I started to tell people how they made me feel, joining in with discussions more and made people know that I was there and I’m so glad I’ve finally started actually talking instead of hiding away from my nerves. I’m not saying now I’m a gobby child, I still hold back but when those people start talking crazy I am there to let them know I don’t approve.
Another reason that this blog was started, so I can say what I want on what I want.
Comparing isn’t motivational
I know everyone does it and to be honest I still do sometimes but we were born to be us not someone else and as much as we may want to be like that person there are qualities that you have that they will probably want from you. It’s these qualities that make us unique.
Due to wanting to stop comparing myself I have stopped buying magazines on a weekly basis, stopped trying to look like other people and stop spending so much money on clothes that other people like just so I can fit in. All that did was make me stand out more cause it either didn’t suit me or I was so uncomfortable I wasn’t able to be myself.

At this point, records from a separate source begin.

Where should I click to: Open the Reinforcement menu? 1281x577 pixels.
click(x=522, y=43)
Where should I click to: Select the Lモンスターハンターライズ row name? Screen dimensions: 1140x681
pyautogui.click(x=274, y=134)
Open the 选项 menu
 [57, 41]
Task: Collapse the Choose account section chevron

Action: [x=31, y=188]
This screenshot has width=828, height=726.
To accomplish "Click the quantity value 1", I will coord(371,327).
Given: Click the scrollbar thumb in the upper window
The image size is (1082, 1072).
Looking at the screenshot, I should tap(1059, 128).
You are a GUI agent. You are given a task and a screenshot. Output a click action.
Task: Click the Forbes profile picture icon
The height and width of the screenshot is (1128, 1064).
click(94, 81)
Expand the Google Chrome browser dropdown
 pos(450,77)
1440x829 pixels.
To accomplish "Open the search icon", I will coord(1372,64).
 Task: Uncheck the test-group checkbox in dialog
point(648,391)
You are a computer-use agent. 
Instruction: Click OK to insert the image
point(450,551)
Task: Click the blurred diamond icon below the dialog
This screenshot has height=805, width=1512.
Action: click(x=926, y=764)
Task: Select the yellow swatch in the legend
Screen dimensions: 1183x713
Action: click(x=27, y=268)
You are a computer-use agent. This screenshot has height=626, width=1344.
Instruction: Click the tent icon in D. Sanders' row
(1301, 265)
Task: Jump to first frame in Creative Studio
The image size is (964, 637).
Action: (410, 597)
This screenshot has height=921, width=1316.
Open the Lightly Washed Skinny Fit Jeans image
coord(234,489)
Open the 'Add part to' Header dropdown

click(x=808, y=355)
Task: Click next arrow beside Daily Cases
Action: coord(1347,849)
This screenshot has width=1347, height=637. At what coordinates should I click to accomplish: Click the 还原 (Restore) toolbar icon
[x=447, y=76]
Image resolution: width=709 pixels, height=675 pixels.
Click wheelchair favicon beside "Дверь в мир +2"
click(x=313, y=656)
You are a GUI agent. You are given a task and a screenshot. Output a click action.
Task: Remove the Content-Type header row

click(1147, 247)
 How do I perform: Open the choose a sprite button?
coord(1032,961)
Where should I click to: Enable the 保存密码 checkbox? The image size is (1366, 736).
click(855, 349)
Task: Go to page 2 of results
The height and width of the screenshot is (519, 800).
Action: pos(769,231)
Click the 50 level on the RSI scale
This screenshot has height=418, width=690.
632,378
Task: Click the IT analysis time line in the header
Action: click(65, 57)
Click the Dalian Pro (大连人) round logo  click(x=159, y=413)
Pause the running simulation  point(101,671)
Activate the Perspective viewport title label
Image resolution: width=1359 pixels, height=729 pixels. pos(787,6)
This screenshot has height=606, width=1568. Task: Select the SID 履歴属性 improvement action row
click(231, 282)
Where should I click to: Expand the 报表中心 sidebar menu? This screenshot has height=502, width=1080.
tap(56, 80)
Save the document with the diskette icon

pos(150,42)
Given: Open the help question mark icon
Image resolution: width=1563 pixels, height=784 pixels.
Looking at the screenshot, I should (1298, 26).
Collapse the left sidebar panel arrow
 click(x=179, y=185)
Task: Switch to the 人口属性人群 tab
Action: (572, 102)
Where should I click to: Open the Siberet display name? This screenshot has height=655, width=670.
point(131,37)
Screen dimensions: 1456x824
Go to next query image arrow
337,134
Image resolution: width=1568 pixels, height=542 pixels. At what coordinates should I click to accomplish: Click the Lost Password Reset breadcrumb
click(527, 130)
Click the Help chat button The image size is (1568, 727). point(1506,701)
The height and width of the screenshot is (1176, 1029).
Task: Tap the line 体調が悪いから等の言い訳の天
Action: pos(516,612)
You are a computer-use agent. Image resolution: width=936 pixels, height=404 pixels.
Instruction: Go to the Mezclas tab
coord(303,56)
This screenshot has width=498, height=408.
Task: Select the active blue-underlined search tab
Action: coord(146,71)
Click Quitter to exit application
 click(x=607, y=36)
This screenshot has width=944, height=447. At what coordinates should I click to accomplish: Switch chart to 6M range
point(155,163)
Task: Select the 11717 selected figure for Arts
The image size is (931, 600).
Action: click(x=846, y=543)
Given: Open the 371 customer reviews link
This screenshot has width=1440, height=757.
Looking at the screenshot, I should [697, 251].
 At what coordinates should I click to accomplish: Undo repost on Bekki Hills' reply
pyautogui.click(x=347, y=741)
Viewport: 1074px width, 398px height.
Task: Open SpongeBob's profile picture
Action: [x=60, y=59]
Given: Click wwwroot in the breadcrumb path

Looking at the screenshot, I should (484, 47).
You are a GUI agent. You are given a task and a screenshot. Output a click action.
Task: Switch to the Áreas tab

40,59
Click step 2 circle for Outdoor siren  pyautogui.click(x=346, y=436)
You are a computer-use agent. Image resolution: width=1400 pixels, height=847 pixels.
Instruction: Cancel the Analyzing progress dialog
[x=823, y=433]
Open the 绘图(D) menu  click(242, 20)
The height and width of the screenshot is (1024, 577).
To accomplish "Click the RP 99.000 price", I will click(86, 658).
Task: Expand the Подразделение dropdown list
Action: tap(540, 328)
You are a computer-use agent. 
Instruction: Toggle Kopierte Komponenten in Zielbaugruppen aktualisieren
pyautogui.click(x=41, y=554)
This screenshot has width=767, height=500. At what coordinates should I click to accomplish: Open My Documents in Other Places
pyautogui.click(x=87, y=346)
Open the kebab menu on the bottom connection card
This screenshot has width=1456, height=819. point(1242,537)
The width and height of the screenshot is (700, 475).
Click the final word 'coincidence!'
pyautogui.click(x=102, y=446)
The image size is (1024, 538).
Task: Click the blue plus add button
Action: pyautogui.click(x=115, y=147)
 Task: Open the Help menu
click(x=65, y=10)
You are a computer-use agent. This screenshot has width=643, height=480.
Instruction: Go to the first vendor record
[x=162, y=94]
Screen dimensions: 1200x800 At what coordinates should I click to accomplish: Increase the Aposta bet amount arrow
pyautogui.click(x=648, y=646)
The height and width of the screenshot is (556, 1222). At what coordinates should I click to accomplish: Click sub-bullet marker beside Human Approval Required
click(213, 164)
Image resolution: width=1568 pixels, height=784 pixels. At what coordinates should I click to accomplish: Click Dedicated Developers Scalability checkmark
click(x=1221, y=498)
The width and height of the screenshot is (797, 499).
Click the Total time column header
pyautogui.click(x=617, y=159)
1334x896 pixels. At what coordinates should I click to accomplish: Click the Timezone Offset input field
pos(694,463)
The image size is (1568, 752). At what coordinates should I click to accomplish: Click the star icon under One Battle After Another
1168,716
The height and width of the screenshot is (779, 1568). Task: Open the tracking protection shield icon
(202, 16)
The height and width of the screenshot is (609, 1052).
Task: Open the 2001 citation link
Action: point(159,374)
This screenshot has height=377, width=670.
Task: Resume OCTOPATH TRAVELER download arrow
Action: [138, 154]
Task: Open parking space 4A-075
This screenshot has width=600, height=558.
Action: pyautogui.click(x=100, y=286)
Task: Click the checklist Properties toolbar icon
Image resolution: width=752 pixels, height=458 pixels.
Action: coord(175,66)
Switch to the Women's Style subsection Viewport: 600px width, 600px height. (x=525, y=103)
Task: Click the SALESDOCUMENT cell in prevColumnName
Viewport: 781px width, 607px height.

A little competition is okay but comparing has its limits and can lead to sad thoughts that just aren’t needed.
I’m in control of my life
I hate letting people down and in all honesty, like most people, I do things cause I know my parents will approve. I chose to do English at A-level cause my mum kept hinting (not very well) how she thought it would be beneficial, along with her hinting that I should look into doing a job in marketing. Although I do enjoy doing English and now I’ve looked into it I really do want a job in marketing but this year when I got to chose what I did in the future I chose…and then told everyone else. For so long I kept quiet about going to uni or what boy I liked or what friends I wanted and then when the time was right I told people. Luckily everyone was supportive of me and Ben and my new friends accepted me and although my mum thought I didn’t want to go to uni was happy to take me to any open days it showed me that I am in control and other people should be helping not taking over.
It’s okay to be alone

I love this quote so much that I have it on my wall. For those who don’t know my boyfriend and I have ended, but luckily and happily have stayed friends and talk often. Now without sounding like a slut I’ve decided to turn down boy’s requests till I am happy to say I am in love with myself. When I can finally look in the mirror and not be able to find a flaw. Being alone doesn’t mean no one loves you, it just shows that you are strong and don’t need someone by your side all the time.
Taking risks is okay
Putting yourself out of your comfort zone is, well, uncomfortable (obvi) and something I tried to do as little as often but like mentioned earlier it’s okay to break some rules. Talking risks just allows you to see how far you can go with something. If I didn’t take risks last year I wouldn’t have made so many new friends, I wouldn’t have got two jobs and I wouldn’t have got with Ben. Just shows that good things can come from scary moments.

Last year really was the year I changed myself for the better and although it may not have been the best I sure have learnt a lot.